The "dangerous myth" of free banking
Andrew Bailey, the soon-to-be chief regulator of the financial services sector seems determined to make himself unpopular with the public.
He has made it his mission to put an end to the situation where many of us pay nothing for our banking services provided we stay in credit and don't breach our terms and conditions.
He has reportedly described himself as "like a dog with a bone" over the issue and aims to expose the "dangerous myth" of free banking.
Banking hasn't always been free. Midland Bank created a buzz when it introduced free in-credit banking in 1984.
That decision – part of a bold strategy to acquire large numbers of new customers in what was an almost moribund market place – opened something of a Pandora's Box.
We now expect a service from our banks in return for allowing them the use of our money and we don't expect to pay.
Any suggestion that we should pay meets with a tidal wave of objections. And therein lies the problem.
For in my opinion Mr Bailey is right. People pay for their banking now by not receiving much, if any, interest on their deposits.

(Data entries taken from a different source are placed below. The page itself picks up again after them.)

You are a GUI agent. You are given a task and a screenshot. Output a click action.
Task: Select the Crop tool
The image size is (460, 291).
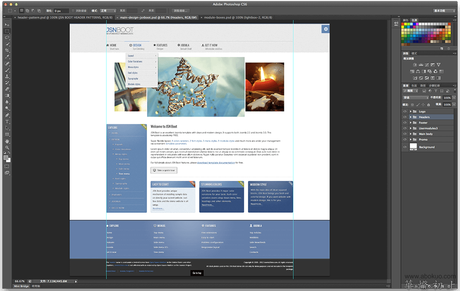click(x=7, y=50)
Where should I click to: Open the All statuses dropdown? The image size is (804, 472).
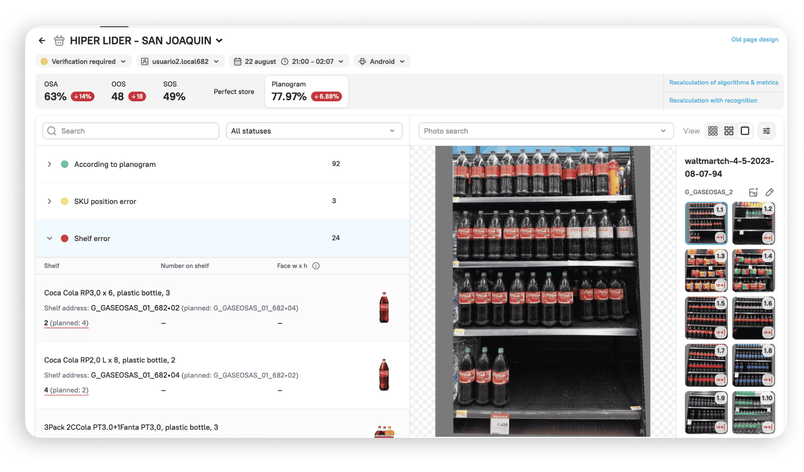click(x=314, y=131)
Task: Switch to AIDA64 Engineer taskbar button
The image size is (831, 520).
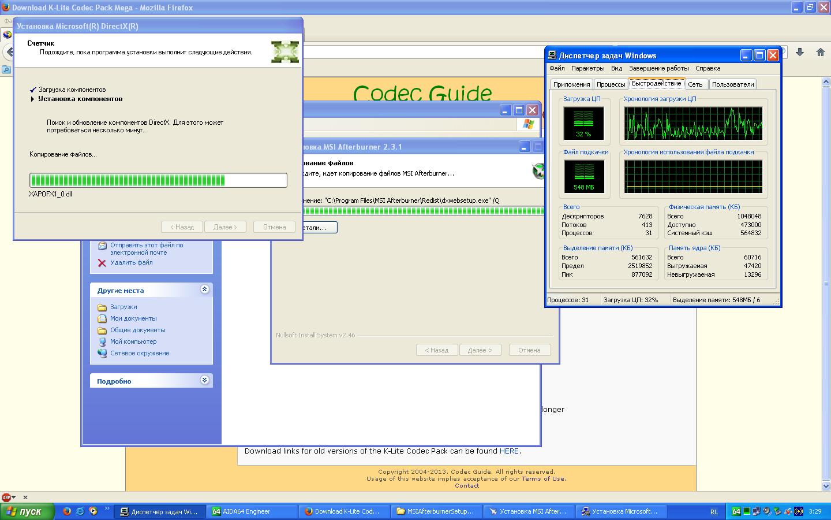Action: [252, 511]
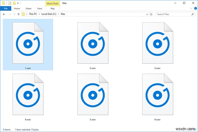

Why not make the charging transparent and pay directly for the services being used, as we do in most other cases?
And of course we would receive increased interest payments on our credit balances.
Nice and straightforward – pay for the services you receive and get paid for the use of your money.
Another good point that Mr Bailey makes is that lack of transparency may be a root cause of some of the miss-selling scandals that have bedevilled the industry in recent years.
In order to make current accounts pay, customers have become the target for the cross-selling of more profitable products such as savings, loans, investments, pensions and of course PPI.
Mr Bailey's plan won't solve all of the problems associated with financial services, but it is a good start.
However, changing the charging model for current account banking will be both difficult and unpopular. Let's hope our new regulator doesn't choke on this particular bone.
Jim Devlin is Deputy Dean, Nottingham University Business School and Director of the Financial Services Research Forum.